💡 Pourquoi c'est important
Ces incidents rappellent que les grands événements sportifs peuvent aussi devenir des vitrines des tensions politiques et des inégalités d’accès.
🔑 Points clés
- Des arbitres et officiels africains et moyen-orientaux ont été empêchés d’entrer aux États-Unis pour la Coupe du monde 2026
- Des joueurs comme Breel Embolo (Suisse) ou Zakaria El-Ouahdi (Maroc) ont eu des problèmes pour voyager avec leur équipe
- Des équipes entières, comme l’Irak, ont subi des contrôles prolongés ou des refus d’accès à leur arrivée
📝 Résumé
La Coupe du monde 2026 aux États-Unis démarre dans une ambiance tendue, marquée par des refus d’entrée et des contrôles stricts qui laissent penser à une compétition organisée loin des valeurs d’ouverture.

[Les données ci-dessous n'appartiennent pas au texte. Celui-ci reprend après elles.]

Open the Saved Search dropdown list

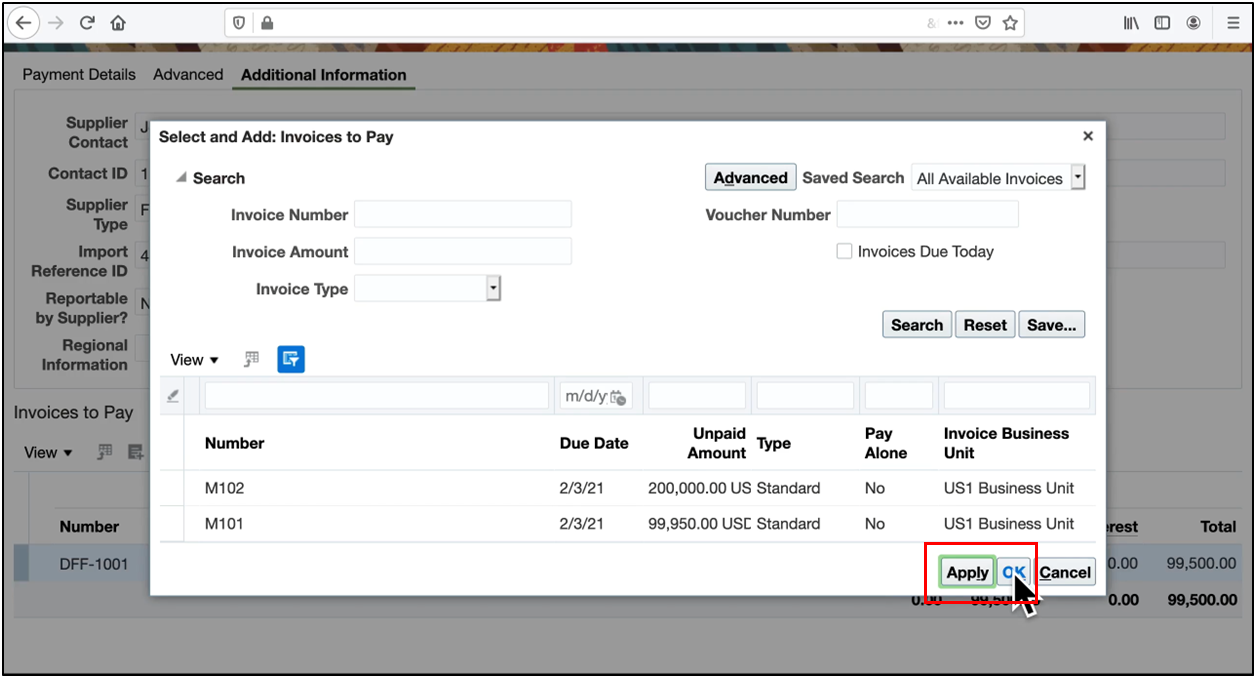click(x=1077, y=178)
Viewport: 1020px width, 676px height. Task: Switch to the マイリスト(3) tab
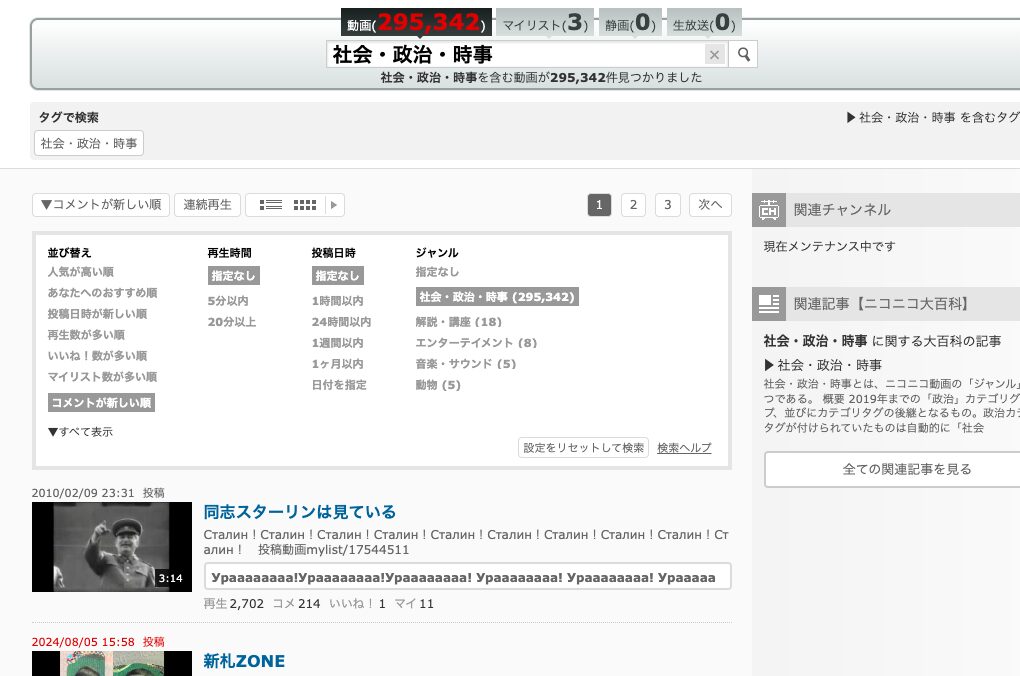coord(544,24)
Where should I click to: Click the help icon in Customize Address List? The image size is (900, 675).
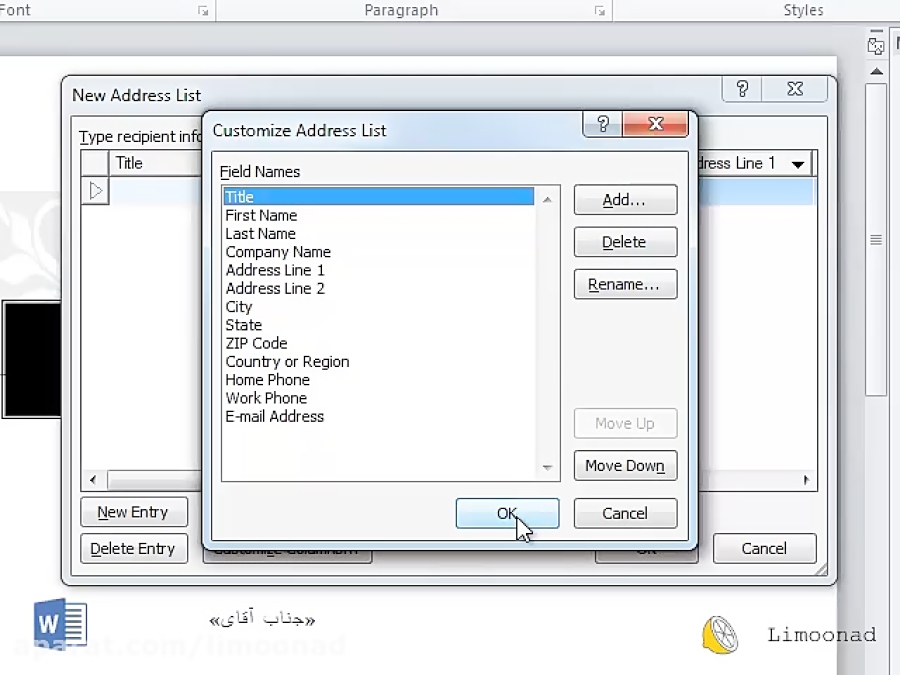602,124
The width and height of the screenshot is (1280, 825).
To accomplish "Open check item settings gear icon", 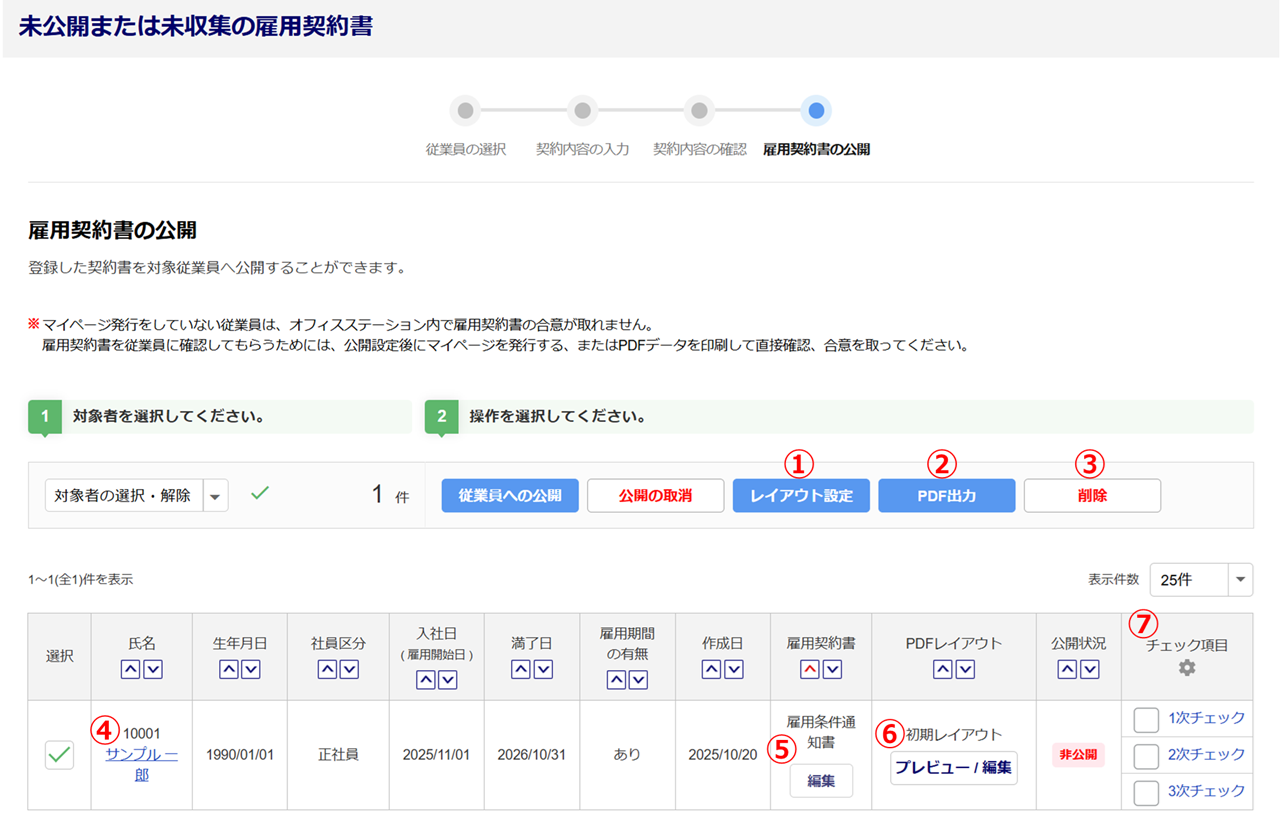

Plusieurs délégations et officiels ont été bloqués à leur arrivée, comme l’arbitre somalien Omar Artan, empêché d’entrer aux États-Unis sans explication claire. Des joueurs comme le Suisse Breel Embolo ou le Marocain Zakaria El-Ouahdi ont aussi eu des soucis pour obtenir leur autorisation de voyage. Même des équipes entières, comme celle d’Irak, ont subi des interrogatoires prolongés ou des refoulements. Ces incidents soulèvent des questions sur l’accueil réel réservé aux participants, alors que le Mondial est censé rassembler le monde.